The following week, I once again boarded the charabanc for an outing, this time to a den of iniquity preserved in quicklime. I sat down next to a different quack, one whose visible aura was purple and golden, and whose spirit-piercing ray projected, not from his eye, but from a star in the centre of his forehead.

“Excuse me,” I said, “But you look like the kind of fellow who might be able to see into my soul and tell me if it is being gnawed at by a little canker worm named Dagobert.”

“I am that man!” he roared in reply, and aimed his ray at me. I waited for him to report his findings. As I waited, the driver lost control of the charabanc and we veered scree scraw off the road and plunged into a ditch. The ditch was riddled with puddles, and each puddle was rife with worms, and some of them were canker worms, and they were legion, and uncountable.

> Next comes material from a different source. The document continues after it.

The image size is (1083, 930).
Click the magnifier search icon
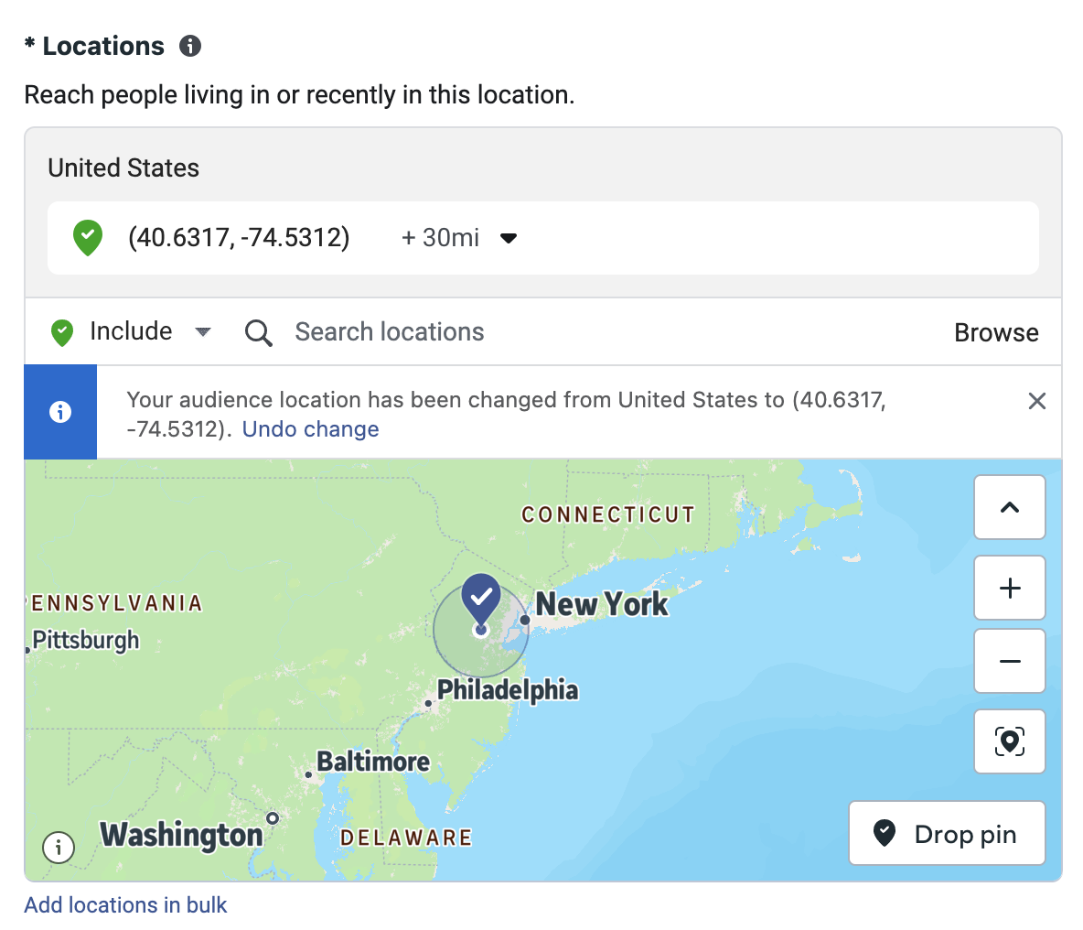click(x=258, y=332)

But somehow, I could count them, and I did, and I learned that as we flailed, panting and stricken, in the ditch, their number had increased by one. Little Dagobert had gone to join his fellows in their cankerous ditch-puddle of doom, and I was free!

B

B is for Bat, and for our entry on Bats who better to quote than the preposterous, ridiculous Aleister Crowley? This is from “The Cry of the 18th Aethyr which is called Zen”, from The Vision And The Voice (written in 1909, as far as I know, or care).

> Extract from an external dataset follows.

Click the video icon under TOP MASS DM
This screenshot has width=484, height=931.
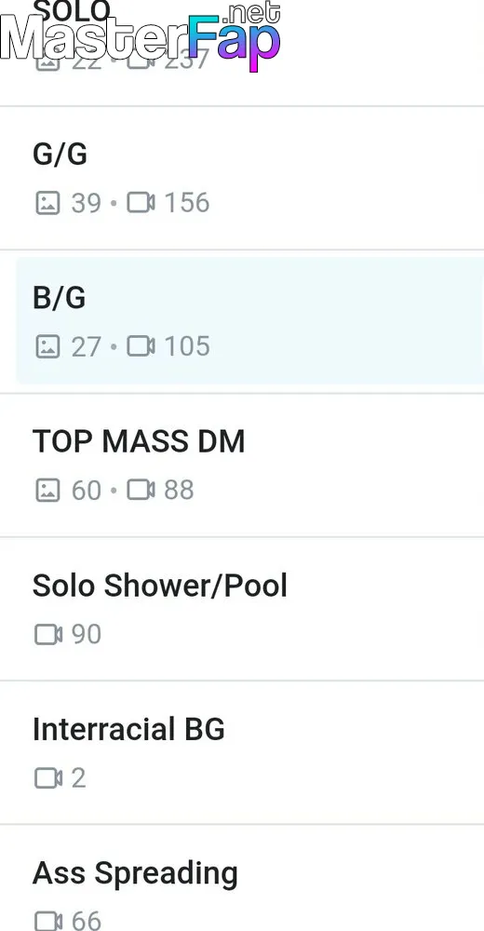[141, 491]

“And now there dawns the scene of the Crucifixion ; but the Crucified One is an enormous bat, and for the two thieves are two little children. It is night, and the night is full of hideous things and howlings.”

From B To Z

A thought has occurred to me – possibly a rather foolish one, but then, many of my thoughts are foolish, as I have no doubt are many if not most of yours, dear readers. The previous postage, because it took for its subject the thirteen Bierce siblings, all of whose names began with A, I chose to entitle ‘A’. Once posted, I noted the elegant simplicity of it upon the screen, in contrast to all those postage titles formed of whole words and phrases, some of which, distressingly, fail to fit neatly on to a single line. This is when the foolish thought bubbled up in my brain. Mayhap, I thought, I should entitle the next twenty-five postages alphabetically, from B to Z. Their subject matter would, of course, be constrained by the letter of their title. Thus I would be following an Oulipian procedure for a couple of weeks at least.

Whether or not this thought becomes a plan and then an actuality, well, who can say?

File under vague, ill-thought, pointless twaddle.

A

Many moons ago, when the Hooting Yard website was but young – on the ninth of March 2004, to be precise – I noted the fact I had learned that Ambrose Bierce had twelve siblings, all of whose given names began, like his, with the letter A. In the brief postage where I mentioned this, I included a request for a knowledgeable reader to let me know what all those names were. Six and a half years have passed, and do you know, not a single one of you has bothered to respond. This is simply not good enough. I do not think it is too much to expect that my loyal and devoted readers should register such a request and beaver away, burning the candle at both ends, putting their own lives on hold if necessary, until they have discovered the information I am seeking.

Wait a moment while I emit a sigh, an expressive sigh which somehow commingles saintly patience and inordinate mental suffering and fathomless disappointment.

There. Now, because of the distinct want of diligent research on your part, I have had to find out the names of Ambrose Bierce’s siblings all by myself. You see what trouble you have caused me? Anyway, let bygones be bygones. Let us move forward in a spirit of happy comity, striding purposefully towards the slightly overcast uplands, me a preening magnifico and you lot stricken by unassuageable pangs of guilt.

Oh, and before I forget, here are those names, of the thirteen children of Marcus Aurelius Bierce and his wife Laura Sherwood Bierce, of Horse Cave Creek, Meigs County, Ohio. From the oldest to the youngest, they were: Abigail, Amelia, Ann Maria, Addison, Aurelius, Augustus, Almeda, Andrew, Albert, Ambrose, Arthur, and the twins Adelia and Aurelia. Unusually for those days, all but the youngest three survived to adulthood (which also begins with A).